Ayer visite varios cuadernos de bitácoras. Según la
definición de esta terminología, eran unos armarios cilíndricos usados en la marina mercante, para que el navegante hiciera sus anotaciones, navegación del buque, que rumbo tomar...etc. Leí dos definiciones en
Internet, ambas me convencieron. Eso es lo que yo considero...que estos son nuestros cuadernos...y dirigimos nuestros buques por los mares que deseemos surcar. Pero el buque es nuestro...y cada cual lleva el rumbo que más le guste. Como tripulación, el capitán para mi es el autor, y puedes tener colaboradores de otros barcos. Como pasajeros...quien desee seguir tu rumbo...que le guste el recorrido que estás haciendo...y tu forma de llevar el timón. sin compromiso alguno, puede apearse cuando quiera en el puerto que desee. Mi cuaderno es eso...mi buque, barco...no es un yate de lujo. Simplemente
pretendo que mis invitados se sientas
cómodos, como en su propia casa...libres de comentar lo que deseen, y cuando lo crean oportuno. Las únicas normas a seguir son el respeto, a las opiniones de todos, decirme si mi barco les gusta ó no...sentirnos libres, anotar lo que deseemos cada uno de nosotros...yo llevo el timón de mi nave. Procuro poner sentimientos, humor, y cariño para todos.
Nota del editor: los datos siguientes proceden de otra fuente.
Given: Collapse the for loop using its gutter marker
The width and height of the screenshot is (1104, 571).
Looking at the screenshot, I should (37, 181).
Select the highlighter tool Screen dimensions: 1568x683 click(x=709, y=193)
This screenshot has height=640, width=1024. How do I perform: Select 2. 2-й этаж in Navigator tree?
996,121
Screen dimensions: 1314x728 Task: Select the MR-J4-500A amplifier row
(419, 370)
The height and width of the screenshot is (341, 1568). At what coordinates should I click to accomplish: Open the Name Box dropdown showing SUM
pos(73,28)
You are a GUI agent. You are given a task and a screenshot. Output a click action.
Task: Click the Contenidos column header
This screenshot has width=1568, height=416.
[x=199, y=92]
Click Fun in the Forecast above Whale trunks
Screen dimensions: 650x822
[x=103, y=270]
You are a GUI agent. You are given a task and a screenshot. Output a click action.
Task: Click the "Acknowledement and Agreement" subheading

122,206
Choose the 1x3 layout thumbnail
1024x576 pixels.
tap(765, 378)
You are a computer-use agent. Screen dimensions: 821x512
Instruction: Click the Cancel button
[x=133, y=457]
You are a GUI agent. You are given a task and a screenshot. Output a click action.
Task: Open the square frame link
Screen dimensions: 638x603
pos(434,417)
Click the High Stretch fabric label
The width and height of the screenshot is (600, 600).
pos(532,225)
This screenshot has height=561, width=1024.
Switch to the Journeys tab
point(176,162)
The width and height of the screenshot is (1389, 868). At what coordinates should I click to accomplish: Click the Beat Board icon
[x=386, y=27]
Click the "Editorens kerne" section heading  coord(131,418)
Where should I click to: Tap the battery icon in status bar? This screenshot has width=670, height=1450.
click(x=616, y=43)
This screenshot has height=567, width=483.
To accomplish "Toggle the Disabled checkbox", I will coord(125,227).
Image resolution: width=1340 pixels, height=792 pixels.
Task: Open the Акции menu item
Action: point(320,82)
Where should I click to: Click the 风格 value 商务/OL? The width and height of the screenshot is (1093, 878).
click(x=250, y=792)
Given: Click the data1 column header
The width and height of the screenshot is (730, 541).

A quien le guste mi ruta, puedes subirse en él cuantas veces lo estime
conveniente, el barco que me quiera seguir...que lo haga libremente, sin compromisos ni ataduras...mis puertas están abiertas tanto para entrar como para salir. Y admito sugerencias para cambiar de rumbo. No impongo ninguna norma diaria a nadie, pueden estar en cubierta, como en camarote...sala de cines, biblioteca...restaurantes...cafetería....al zarpar...botamos una botella de champán para desearnos un feliz viaje. Hoy visité un considerable número de cuadernos....hay verdaderas maravillas...surcando los mares, están a la vista de quien los quiera ver. Procuremos entre todos, surcar mares cálidos, pacíficos, es una pena que algún navegante esté pensando en cerrar su nave porque las aguas le resultan turbulentas...cuadernos escritos con sentimientos, originalidad no dejemos que se vayan....aunque dado el caso nos queda el museo, para visitarlos cuando los extrañemos.